The federal government in Ottawa, the Government of Alberta, and five of Canada's biggest oilsands producers have signed a memorandum of understanding to move forward with the Pathways carbon capture and storage project — one of the largest proposed decarbonization efforts in the country's history.

The agreement marks a significant step in a yearslong effort to reduce emissions from Alberta's oilsands sector while also satisfying a key political condition tied to a proposed new pipeline that would carry oil to Canada's West Coast for export to overseas markets.

What Is the Pathways Project?

The Pathways Alliance is a consortium of major oilsands companies that has been working for several years on plans to build a massive carbon capture, utilization and storage (CCUS) network in northern Alberta. The system would capture carbon dioxide emissions from oilsands facilities and transport them via pipeline to an underground storage hub near Cold Lake, Alberta.

The project has faced repeated delays over financing, regulatory uncertainty, and disagreements between industry and government over how costs and risks would be shared. This new memorandum of understanding signals renewed momentum, with all three parties — Ottawa, Alberta, and industry — now aligned on a framework to advance the multibillion-dollar effort.

Tied to Pipeline Ambitions

The carbon capture agreement is widely seen as a precondition for a separate, long-discussed proposal to build a new pipeline connecting Alberta's oilsands to Canada's West Coast. Proponents argue that new pipeline capacity would let Canada diversify its oil exports beyond the United States, particularly amid ongoing trade tensions. Critics, meanwhile, continue to raise concerns about the climate implications of expanding oilsands production even with carbon capture in place.

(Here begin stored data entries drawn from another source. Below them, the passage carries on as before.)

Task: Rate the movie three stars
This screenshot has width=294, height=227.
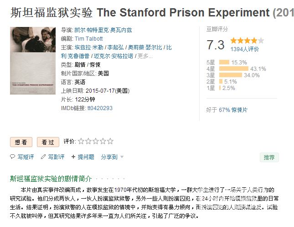Action: [x=96, y=141]
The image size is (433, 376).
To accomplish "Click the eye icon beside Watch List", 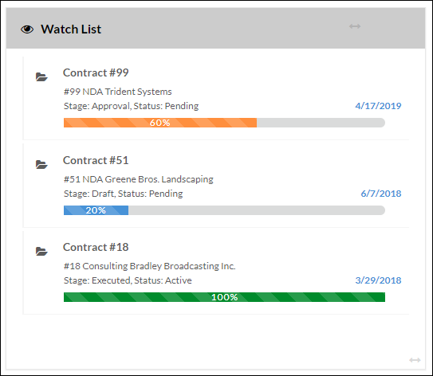I will [x=27, y=29].
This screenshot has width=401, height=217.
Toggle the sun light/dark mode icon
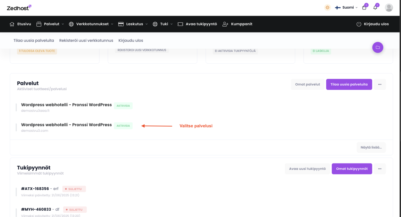[x=327, y=7]
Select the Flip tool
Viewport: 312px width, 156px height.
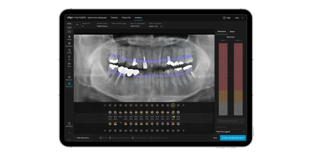(x=69, y=58)
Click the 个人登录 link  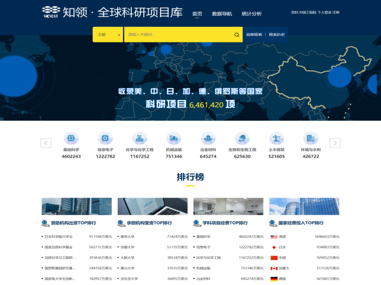click(324, 12)
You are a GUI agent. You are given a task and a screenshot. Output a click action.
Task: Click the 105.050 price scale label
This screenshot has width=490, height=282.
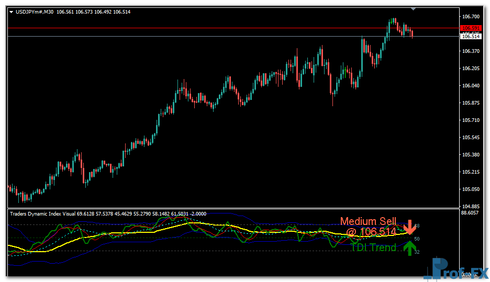471,189

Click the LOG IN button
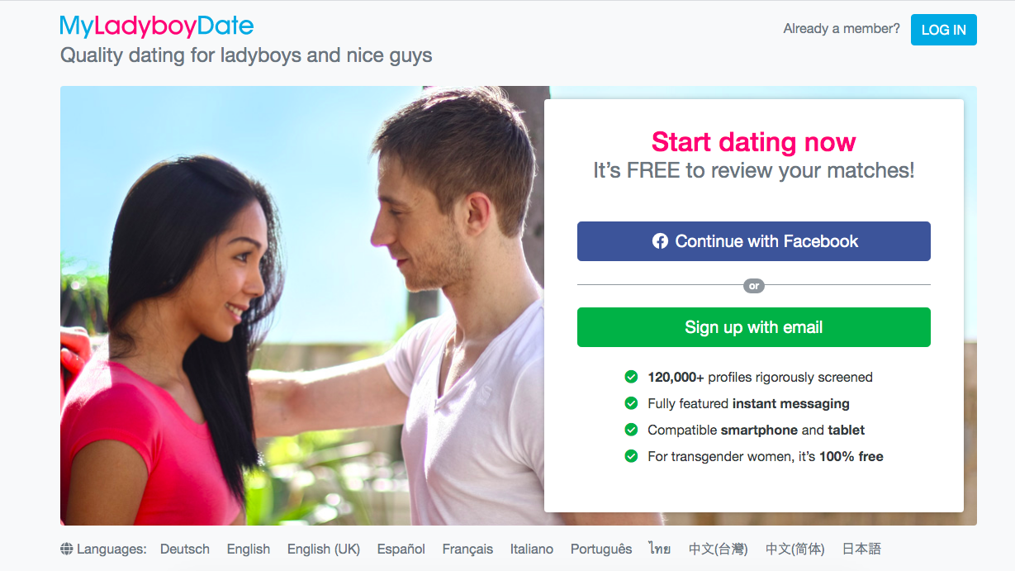coord(944,30)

By locking in commitments on emissions reduction through Pathways, the federal government appears to be positioning the carbon capture project as the trade-off that could make a West Coast pipeline politically and environmentally viable.

Why It Matters for Ottawa and Canadians

While the physical infrastructure will be built entirely in Alberta, decisions made in Ottawa — including federal funding mechanisms, emissions caps, and regulatory approvals — will shape how the project unfolds. The deal represents one of the more concrete outcomes yet from years of federal-provincial negotiations over how to balance Canada's energy industry with its climate commitments.

For federal public servants and policymakers based in the capital, the agreement is likely to dominate discussion in the coming weeks as details are worked out on financing structures, emissions targets, and timelines. It also comes as the federal government continues to face pressure to show progress on both economic and environmental fronts simultaneously.

What's Next

The memorandum of understanding is not a final construction agreement — further negotiations on financing, regulatory approvals, and formal contracts are expected in the months ahead. Industry watchers say the coming year will be critical in determining whether the ambitious carbon capture project, and the pipeline proposal tied to it, ultimately move from agreement to construction.